Although MFR is a more difficult indicator to calculate as it depends on anthropometric measurements and body composition assessments obtained from specific equipment, a decrease in MFR was related to an excessive reduction in muscle strength and power in the lower extremities [51]. In contrast, body fat is strongly and inversely associated with 20-mSRT performance in children [52, 53]. This evidence supports the crucial role of other anthropometric parameters not covered by the BMI that should be taken into account for assessing the performance on physical fitness tests as well as for the health of children and adolescents. Therefore, more studies with large population data on BMI, MFR, and handgrip strength-to-BMI ratio in children and adolescents are warranted to provide further evidence on whether weight status should be considered not only through the BMI but also through other anthropometric indicators.

Major strengths of this study were (1) the novelty of this research, which includes other anthropometric indicators in young people and their relationship with different physical fitness variables; (2) the relatively large sample of rural active children and adolescents (n = 2256) who were measured using a standardised procedure; and (3) the data obtained from this population in four consecutive years.

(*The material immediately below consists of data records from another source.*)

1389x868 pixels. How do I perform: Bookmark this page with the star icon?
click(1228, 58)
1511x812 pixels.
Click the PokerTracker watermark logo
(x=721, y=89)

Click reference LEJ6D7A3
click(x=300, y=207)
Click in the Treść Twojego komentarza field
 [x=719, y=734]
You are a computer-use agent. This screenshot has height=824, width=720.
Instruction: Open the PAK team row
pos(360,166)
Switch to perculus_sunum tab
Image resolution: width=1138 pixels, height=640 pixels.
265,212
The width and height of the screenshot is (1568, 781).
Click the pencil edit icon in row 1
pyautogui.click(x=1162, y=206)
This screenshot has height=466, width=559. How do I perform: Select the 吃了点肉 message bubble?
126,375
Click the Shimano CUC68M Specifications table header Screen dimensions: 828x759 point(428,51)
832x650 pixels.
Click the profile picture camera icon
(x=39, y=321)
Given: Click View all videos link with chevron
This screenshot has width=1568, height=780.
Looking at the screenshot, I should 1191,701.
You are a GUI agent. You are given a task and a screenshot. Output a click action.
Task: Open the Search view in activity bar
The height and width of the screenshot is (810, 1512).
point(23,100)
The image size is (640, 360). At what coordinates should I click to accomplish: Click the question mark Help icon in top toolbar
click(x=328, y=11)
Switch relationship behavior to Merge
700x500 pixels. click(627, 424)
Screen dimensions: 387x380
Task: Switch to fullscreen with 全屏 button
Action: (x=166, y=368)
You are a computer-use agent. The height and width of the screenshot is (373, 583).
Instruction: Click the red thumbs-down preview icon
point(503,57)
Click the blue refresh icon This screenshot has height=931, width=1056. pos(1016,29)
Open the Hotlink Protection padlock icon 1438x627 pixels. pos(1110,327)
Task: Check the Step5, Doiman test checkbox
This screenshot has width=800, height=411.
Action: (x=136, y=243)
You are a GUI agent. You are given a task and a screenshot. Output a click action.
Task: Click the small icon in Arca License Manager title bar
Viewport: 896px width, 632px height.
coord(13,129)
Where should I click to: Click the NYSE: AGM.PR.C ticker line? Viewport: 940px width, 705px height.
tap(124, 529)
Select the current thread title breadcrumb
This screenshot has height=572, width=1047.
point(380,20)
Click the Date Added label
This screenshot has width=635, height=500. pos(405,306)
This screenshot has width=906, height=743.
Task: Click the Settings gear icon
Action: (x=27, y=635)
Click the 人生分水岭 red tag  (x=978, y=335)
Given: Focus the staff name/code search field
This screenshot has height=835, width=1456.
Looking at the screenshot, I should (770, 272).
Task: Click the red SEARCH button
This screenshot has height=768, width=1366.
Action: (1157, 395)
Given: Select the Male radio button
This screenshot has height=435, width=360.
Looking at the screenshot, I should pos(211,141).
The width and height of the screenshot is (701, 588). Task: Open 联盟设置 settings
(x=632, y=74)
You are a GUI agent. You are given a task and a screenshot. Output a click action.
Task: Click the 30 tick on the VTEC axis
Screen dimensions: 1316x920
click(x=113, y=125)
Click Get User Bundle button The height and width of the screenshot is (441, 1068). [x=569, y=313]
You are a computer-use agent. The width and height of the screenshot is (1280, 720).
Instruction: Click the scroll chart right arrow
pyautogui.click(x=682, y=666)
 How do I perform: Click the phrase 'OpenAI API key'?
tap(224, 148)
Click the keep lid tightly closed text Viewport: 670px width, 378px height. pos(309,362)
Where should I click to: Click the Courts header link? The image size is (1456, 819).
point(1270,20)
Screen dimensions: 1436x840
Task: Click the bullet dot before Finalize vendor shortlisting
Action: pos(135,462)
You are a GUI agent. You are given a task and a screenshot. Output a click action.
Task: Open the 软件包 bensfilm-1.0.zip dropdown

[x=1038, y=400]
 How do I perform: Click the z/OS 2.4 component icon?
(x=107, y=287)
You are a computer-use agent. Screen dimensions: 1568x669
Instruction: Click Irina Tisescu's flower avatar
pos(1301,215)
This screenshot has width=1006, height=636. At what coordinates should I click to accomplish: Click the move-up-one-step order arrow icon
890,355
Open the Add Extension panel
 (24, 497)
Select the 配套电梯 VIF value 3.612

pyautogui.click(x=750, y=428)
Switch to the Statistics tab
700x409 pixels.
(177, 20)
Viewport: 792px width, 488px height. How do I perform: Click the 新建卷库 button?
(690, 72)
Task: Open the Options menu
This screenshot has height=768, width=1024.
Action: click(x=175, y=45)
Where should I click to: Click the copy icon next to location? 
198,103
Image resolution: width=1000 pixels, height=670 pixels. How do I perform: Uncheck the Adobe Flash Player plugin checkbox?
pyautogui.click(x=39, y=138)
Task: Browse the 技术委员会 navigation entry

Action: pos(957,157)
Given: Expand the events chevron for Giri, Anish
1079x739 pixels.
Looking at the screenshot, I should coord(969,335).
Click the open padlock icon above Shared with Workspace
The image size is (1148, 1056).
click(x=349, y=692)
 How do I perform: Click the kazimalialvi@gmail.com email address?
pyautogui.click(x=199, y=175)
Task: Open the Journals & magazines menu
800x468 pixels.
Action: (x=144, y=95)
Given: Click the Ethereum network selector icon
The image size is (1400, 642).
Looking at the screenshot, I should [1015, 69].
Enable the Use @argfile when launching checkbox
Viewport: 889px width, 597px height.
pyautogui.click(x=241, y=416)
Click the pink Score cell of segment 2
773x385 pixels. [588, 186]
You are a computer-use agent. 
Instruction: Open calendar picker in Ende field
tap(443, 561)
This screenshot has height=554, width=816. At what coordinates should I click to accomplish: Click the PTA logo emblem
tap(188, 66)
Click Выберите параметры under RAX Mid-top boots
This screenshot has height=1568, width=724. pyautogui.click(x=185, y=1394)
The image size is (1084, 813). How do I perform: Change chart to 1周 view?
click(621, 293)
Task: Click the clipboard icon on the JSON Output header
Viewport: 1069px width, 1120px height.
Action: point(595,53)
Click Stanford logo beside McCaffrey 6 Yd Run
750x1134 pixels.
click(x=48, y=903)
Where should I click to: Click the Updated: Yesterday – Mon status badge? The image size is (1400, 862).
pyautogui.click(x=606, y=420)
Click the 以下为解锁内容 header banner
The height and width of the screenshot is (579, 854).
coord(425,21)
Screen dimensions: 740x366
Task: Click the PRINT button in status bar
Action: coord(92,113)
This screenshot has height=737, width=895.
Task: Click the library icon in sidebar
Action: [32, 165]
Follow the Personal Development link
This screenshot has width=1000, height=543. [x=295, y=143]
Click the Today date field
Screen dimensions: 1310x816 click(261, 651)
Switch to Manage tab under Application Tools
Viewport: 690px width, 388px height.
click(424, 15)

The current study also has some limitations that need to be considered. Although four different years have been studied, the design of this study is cross-sectional and therefore limits the interference with regard to the casualty of the associations examined. Moreover, the level of daily physical activity and socio-economic status were not controlled for or taken into account and may influence the generalisability of the results. Finally, body composition was not measured with advanced assessments or high precision by imaging techniques or specialised equipment such as DEXA or magnetic resonance. Nevertheless, as it is a large sample, bioimpedance may be a feasible measurement, since it is relatively cheaper, easily applied, and without radiation [54]; therefore, bioimpedance may be a good tool for routine assessment of body composition in this population. Thus, we recognise this limitation and suggest future studies using other specific equipment to confirm our findings.

Conclusions

This study shows that weight status taken from BMI as well as MFR and handgrip strength-to-BMI is important indicators for health that are significant in different physical fitness parameters. A normal weight status presented significant values in cardiorespiratory fitness and vertical jump regarding those who were overweight and obese. Moreover, both indicators were positively correlated with handgrip strength, cardiorespiratory fitness and vertical jump (handgrip strength-to-BMI), and cardiorespiratory fitness and vertical jump (MFR) in both sexes and over the 4 years. Therefore, even though previous research determined that body composition analyses can allow for the identification and diagnosis of weight status based on BMI, the data of the present study show that the use of other body composition measurements such as MFR or handgrip strength-to-BMI can serve as a tools for identifying relationships of the paediatric population with physical fitness.